[Start of Attachment]

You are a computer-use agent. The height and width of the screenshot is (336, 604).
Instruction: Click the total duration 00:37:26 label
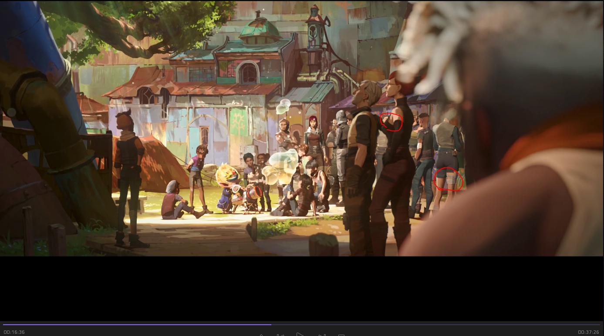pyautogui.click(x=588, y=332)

[End of Attachment]
[Start of Attachment]

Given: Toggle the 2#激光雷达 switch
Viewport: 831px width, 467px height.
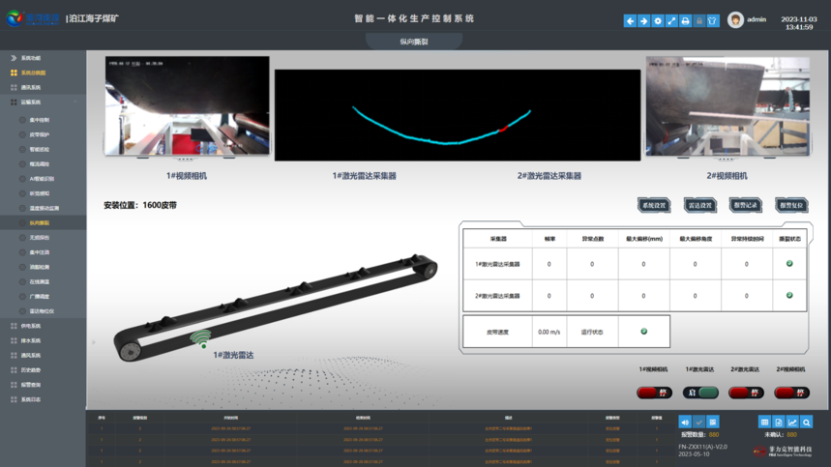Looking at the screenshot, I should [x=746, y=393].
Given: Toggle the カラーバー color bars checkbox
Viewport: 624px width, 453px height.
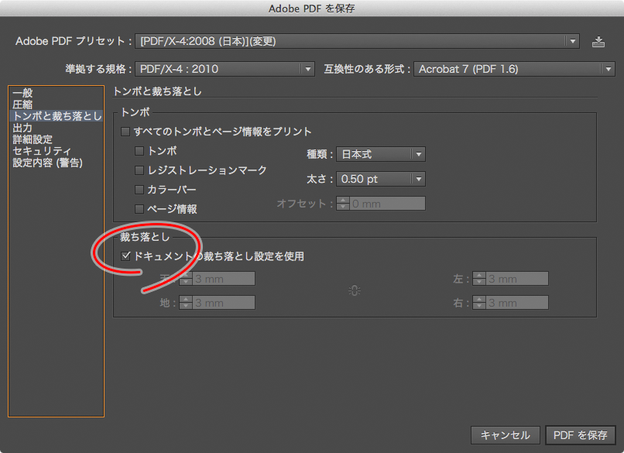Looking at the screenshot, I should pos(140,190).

[End of Attachment]

▶ TO DO: State only how many lines above contain "Toggle".

▶ ANSWER AREA: 2